— WORK ITEM —
From the records that follow, copy every line in which "input" appears.

+++ DATA EXTRACT +++

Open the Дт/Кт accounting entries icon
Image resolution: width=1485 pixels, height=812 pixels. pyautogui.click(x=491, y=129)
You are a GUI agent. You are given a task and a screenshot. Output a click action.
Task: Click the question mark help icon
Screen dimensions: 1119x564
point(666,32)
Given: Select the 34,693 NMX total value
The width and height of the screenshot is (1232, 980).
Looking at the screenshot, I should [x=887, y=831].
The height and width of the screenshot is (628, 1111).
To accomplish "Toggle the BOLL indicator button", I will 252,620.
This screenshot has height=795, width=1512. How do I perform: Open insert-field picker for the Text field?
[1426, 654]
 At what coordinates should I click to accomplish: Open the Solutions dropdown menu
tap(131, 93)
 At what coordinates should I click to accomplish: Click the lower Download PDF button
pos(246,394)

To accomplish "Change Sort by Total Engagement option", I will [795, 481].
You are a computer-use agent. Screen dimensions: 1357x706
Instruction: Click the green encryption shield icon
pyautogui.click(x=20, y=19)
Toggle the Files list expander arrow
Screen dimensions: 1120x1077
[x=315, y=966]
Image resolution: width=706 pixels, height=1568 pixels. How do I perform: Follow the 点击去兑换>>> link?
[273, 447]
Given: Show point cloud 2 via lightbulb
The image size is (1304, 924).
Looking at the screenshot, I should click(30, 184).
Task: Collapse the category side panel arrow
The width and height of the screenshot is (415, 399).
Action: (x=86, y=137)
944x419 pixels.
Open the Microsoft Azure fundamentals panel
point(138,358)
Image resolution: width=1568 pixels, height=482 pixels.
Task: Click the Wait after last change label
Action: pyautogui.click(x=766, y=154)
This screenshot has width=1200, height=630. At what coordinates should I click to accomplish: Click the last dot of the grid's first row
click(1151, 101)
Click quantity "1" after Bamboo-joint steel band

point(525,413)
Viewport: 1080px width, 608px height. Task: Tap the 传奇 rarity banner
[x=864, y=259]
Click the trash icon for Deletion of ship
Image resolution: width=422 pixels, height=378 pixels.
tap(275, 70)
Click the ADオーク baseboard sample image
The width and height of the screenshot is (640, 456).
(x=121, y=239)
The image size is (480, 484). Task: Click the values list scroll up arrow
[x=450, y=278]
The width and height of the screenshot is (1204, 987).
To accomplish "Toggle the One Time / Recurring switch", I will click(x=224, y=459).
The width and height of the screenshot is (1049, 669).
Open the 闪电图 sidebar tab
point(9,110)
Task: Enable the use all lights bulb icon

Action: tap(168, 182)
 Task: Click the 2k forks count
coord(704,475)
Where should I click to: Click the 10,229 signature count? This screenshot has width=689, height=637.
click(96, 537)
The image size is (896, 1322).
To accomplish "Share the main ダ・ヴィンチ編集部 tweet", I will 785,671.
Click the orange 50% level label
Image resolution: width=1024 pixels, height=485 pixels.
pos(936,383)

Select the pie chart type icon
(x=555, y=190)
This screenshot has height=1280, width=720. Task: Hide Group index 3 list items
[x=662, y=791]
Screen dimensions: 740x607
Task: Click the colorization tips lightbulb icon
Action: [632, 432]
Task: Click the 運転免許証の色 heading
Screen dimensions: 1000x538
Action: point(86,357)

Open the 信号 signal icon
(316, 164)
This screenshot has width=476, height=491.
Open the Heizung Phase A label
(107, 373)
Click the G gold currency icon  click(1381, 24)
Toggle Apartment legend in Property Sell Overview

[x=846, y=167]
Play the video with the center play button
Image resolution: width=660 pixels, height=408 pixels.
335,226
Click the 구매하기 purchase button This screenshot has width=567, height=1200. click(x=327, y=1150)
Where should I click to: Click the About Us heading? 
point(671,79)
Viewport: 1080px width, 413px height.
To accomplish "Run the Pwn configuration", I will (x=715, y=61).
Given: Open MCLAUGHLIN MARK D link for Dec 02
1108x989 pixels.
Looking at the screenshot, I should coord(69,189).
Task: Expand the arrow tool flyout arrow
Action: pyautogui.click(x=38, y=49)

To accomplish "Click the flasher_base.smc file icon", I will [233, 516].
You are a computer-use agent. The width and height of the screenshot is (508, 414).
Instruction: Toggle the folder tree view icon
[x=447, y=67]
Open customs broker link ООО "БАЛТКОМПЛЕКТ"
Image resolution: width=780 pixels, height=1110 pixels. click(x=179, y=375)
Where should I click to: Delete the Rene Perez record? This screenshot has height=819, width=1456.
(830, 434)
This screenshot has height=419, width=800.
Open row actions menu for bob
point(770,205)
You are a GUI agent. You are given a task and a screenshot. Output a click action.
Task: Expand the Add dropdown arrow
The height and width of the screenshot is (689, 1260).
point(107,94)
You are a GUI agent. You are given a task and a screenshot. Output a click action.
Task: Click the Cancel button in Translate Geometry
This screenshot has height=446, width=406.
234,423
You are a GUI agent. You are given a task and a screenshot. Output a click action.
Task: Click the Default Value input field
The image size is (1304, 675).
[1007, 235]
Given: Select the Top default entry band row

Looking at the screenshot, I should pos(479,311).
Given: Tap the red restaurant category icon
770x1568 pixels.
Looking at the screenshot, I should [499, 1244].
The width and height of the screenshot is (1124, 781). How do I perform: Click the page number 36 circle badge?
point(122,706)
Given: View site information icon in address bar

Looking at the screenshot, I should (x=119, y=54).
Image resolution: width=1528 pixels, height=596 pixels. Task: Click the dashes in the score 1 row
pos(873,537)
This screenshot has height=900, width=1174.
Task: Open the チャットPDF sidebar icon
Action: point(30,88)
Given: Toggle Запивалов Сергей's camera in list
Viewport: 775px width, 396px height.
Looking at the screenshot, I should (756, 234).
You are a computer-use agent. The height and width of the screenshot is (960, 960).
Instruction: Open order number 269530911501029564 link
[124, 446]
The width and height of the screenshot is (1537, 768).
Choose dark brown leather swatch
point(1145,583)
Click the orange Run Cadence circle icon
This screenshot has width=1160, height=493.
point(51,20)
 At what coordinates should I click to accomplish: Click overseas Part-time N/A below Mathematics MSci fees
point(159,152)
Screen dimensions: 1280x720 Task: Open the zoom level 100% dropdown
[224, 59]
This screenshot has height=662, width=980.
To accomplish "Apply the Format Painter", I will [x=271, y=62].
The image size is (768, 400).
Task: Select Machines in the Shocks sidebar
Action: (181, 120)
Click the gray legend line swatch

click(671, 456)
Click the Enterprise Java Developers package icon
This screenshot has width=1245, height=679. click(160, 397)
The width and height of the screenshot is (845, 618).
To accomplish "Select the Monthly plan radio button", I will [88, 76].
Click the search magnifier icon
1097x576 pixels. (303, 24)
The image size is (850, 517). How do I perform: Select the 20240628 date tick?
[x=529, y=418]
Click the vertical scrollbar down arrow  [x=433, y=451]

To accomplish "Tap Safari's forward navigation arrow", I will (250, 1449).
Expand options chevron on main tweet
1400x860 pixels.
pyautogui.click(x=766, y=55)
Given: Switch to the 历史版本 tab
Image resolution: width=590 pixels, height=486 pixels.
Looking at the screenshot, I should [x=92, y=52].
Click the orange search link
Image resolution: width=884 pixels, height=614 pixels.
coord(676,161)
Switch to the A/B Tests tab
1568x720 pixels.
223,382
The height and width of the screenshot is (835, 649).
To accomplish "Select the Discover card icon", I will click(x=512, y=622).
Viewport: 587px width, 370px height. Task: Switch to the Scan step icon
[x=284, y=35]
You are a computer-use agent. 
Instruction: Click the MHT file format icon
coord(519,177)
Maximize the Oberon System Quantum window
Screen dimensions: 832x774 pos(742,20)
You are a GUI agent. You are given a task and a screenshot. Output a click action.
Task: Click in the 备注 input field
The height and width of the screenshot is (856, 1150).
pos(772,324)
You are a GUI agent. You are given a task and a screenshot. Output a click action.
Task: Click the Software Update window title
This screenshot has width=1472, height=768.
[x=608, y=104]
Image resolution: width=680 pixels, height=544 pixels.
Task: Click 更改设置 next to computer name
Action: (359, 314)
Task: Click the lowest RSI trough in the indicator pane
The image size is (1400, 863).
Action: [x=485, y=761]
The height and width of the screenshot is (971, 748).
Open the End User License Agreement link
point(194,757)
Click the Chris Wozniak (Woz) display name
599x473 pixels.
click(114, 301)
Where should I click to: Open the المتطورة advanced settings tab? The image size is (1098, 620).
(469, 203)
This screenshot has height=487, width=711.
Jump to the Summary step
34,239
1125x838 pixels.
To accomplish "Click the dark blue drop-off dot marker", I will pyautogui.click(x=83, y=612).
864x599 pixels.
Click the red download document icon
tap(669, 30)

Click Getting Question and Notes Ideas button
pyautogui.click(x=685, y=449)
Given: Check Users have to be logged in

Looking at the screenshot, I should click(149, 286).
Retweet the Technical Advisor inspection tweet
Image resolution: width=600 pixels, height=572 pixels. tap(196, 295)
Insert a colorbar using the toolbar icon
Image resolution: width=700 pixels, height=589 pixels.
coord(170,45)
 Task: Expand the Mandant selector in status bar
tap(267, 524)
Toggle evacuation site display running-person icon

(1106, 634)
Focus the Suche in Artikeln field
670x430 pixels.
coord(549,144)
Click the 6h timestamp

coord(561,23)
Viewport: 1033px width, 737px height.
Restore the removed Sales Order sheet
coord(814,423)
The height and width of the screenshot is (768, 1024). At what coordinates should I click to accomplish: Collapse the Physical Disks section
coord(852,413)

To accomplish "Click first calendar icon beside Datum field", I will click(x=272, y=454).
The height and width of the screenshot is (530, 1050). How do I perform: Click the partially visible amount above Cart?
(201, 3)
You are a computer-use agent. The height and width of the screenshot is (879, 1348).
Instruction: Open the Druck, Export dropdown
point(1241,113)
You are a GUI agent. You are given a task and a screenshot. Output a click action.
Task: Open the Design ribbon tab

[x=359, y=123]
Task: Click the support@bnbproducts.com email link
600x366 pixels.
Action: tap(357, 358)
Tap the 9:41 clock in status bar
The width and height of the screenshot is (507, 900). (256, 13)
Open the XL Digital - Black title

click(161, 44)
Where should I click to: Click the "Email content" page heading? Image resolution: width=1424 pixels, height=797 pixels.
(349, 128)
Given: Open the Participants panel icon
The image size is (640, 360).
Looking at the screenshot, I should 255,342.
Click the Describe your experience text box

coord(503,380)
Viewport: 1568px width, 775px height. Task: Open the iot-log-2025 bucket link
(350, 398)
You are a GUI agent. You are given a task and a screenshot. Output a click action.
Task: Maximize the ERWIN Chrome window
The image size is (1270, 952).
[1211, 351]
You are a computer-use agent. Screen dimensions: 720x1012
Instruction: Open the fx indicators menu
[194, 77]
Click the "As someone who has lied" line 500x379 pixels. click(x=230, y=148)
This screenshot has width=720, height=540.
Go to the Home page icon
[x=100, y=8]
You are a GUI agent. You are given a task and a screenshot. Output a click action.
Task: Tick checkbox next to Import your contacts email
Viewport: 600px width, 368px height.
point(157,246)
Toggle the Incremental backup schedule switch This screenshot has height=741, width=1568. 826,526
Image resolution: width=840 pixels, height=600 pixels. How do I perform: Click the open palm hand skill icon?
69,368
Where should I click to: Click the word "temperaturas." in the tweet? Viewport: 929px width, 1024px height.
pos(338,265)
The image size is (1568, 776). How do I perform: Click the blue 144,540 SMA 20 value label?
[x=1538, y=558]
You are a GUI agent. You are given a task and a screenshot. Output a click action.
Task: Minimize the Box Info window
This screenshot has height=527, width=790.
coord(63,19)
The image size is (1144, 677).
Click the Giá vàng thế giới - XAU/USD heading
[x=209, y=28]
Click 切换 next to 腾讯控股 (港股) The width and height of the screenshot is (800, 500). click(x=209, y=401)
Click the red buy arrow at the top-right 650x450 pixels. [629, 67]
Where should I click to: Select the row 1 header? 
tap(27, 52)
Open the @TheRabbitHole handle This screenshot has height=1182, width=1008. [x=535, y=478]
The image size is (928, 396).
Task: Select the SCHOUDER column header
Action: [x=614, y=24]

+++

— RESULT OF THIS EXERCISE —
Task: Click the Default Value input field
Task: Click in the 备注 input field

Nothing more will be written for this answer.